Problem description: Change every "Find the location of" in the entries to "Locate", and keep all other text the same.
[Data records start]
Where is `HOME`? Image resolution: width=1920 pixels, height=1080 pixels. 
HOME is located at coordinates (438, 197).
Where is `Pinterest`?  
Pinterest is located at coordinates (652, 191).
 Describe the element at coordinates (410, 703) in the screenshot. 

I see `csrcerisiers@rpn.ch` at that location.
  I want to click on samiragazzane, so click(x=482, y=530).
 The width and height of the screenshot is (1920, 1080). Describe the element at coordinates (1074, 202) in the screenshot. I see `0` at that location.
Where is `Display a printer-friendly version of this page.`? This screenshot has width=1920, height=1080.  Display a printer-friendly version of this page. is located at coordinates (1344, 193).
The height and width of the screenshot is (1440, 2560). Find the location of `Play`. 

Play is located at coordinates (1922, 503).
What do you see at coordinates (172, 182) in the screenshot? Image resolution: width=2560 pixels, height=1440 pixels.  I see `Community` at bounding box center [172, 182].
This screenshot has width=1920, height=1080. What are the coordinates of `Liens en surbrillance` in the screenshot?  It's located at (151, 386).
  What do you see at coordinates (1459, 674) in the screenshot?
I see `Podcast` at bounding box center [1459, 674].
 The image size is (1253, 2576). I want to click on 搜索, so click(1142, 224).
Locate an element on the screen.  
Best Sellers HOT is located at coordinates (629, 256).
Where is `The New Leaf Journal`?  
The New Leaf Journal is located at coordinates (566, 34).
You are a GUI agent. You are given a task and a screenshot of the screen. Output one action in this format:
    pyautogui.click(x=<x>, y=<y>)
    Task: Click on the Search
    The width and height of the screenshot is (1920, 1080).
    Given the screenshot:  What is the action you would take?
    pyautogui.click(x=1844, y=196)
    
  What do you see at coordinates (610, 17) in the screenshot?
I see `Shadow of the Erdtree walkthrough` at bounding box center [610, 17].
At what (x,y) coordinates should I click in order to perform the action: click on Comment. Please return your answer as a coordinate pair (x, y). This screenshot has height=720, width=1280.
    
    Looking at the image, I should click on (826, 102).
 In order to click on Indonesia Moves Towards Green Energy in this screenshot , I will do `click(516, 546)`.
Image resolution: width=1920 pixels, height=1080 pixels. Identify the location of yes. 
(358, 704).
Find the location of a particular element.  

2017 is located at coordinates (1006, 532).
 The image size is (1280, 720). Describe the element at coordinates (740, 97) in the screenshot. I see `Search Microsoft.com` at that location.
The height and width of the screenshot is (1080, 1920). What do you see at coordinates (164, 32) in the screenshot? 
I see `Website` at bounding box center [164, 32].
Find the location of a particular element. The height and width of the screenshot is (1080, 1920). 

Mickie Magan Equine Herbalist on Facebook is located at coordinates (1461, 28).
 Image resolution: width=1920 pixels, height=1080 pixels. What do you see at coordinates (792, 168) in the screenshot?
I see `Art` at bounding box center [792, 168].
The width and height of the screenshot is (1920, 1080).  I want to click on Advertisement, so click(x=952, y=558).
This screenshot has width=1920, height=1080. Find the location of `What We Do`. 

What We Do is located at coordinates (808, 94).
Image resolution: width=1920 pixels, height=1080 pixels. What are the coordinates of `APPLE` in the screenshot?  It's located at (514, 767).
[Data records end]
Finished exercise:
Where is `HOME`? Image resolution: width=1920 pixels, height=1080 pixels. 
HOME is located at coordinates (438, 197).
Where is `Pinterest`?  
Pinterest is located at coordinates (652, 191).
 Describe the element at coordinates (410, 703) in the screenshot. 

I see `csrcerisiers@rpn.ch` at that location.
  I want to click on samiragazzane, so click(x=482, y=530).
 The width and height of the screenshot is (1920, 1080). Describe the element at coordinates (1074, 202) in the screenshot. I see `0` at that location.
Where is `Display a printer-friendly version of this page.`? This screenshot has width=1920, height=1080.  Display a printer-friendly version of this page. is located at coordinates (1344, 193).
The height and width of the screenshot is (1440, 2560). Locate `Play`. 

Play is located at coordinates (1922, 503).
What do you see at coordinates (172, 182) in the screenshot? Image resolution: width=2560 pixels, height=1440 pixels.  I see `Community` at bounding box center [172, 182].
This screenshot has width=1920, height=1080. What are the coordinates of `Liens en surbrillance` in the screenshot?  It's located at (151, 386).
  What do you see at coordinates (1459, 674) in the screenshot?
I see `Podcast` at bounding box center [1459, 674].
 The image size is (1253, 2576). I want to click on 搜索, so click(1142, 224).
Locate an element on the screen.  
Best Sellers HOT is located at coordinates (629, 256).
Where is `The New Leaf Journal`?  
The New Leaf Journal is located at coordinates (566, 34).
You are a GUI agent. You are given a task and a screenshot of the screen. Output one action in this format:
    pyautogui.click(x=<x>, y=<y>)
    Task: Click on the Search
    The width and height of the screenshot is (1920, 1080).
    Given the screenshot:  What is the action you would take?
    pyautogui.click(x=1844, y=196)
    
  What do you see at coordinates (610, 17) in the screenshot?
I see `Shadow of the Erdtree walkthrough` at bounding box center [610, 17].
At what (x,y) coordinates should I click in order to perform the action: click on Comment. Please return your answer as a coordinate pair (x, y). This screenshot has height=720, width=1280.
    
    Looking at the image, I should click on (826, 102).
 In order to click on Indonesia Moves Towards Green Energy in this screenshot , I will do `click(516, 546)`.
Image resolution: width=1920 pixels, height=1080 pixels. Identify the location of yes. 
(358, 704).
Locate a particular element.  

2017 is located at coordinates (1006, 532).
 The image size is (1280, 720). Describe the element at coordinates (740, 97) in the screenshot. I see `Search Microsoft.com` at that location.
The height and width of the screenshot is (1080, 1920). What do you see at coordinates (164, 32) in the screenshot? 
I see `Website` at bounding box center [164, 32].
Locate a particular element. The height and width of the screenshot is (1080, 1920). 

Mickie Magan Equine Herbalist on Facebook is located at coordinates (1461, 28).
 Image resolution: width=1920 pixels, height=1080 pixels. What do you see at coordinates (792, 168) in the screenshot?
I see `Art` at bounding box center [792, 168].
The width and height of the screenshot is (1920, 1080).  I want to click on Advertisement, so click(x=952, y=558).
This screenshot has width=1920, height=1080. Locate `What We Do`. 

What We Do is located at coordinates (808, 94).
Image resolution: width=1920 pixels, height=1080 pixels. What are the coordinates of `APPLE` in the screenshot?  It's located at (514, 767).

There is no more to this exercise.